[Stored data]
☆ ☆ ☆ ☆ ☆
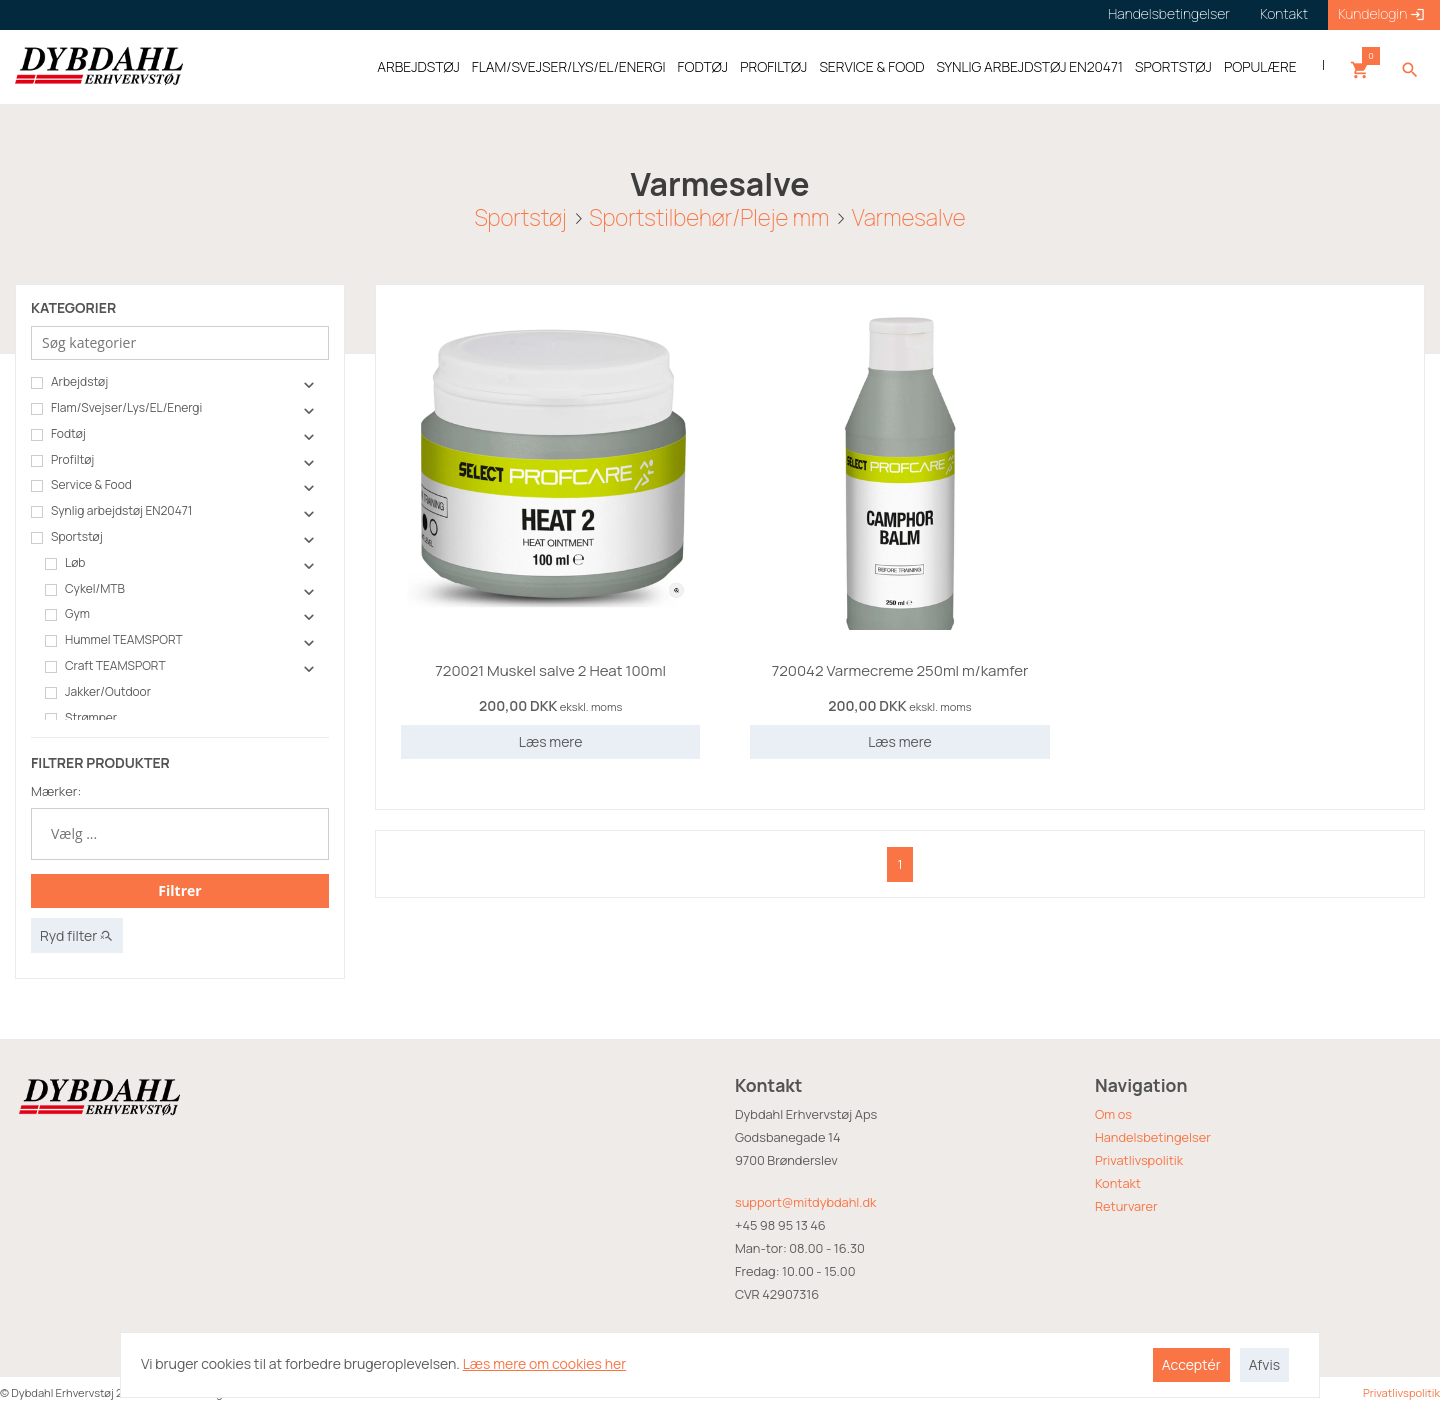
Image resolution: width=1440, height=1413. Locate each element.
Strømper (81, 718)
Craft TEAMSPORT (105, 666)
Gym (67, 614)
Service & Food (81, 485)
☆ ☆ ☆ ☆ ☆
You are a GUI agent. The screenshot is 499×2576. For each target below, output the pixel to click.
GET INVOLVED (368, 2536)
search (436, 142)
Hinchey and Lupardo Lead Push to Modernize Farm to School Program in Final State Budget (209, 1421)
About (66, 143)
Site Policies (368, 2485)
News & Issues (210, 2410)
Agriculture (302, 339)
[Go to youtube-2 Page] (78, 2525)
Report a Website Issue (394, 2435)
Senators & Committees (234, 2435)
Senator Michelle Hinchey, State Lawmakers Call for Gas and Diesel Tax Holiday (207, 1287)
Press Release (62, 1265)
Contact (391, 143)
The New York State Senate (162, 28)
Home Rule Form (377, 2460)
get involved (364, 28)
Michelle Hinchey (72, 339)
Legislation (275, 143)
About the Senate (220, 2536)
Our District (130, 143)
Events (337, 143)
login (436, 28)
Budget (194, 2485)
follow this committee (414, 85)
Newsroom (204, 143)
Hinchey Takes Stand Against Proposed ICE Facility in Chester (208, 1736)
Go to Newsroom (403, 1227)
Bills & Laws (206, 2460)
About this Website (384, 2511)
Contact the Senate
☆ ☆ ☆ ☆ ☆
Please write out the items from the line with "Image resolution: width=1440, height=1413." to the line with "Service & Food (81, 485)", both included, exactly as they appear.

ANSWER TO THIS EXERCISE:
Image resolution: width=1440, height=1413. Locate each element.
Strømper (81, 718)
Craft TEAMSPORT (105, 666)
Gym (67, 614)
Service & Food (81, 485)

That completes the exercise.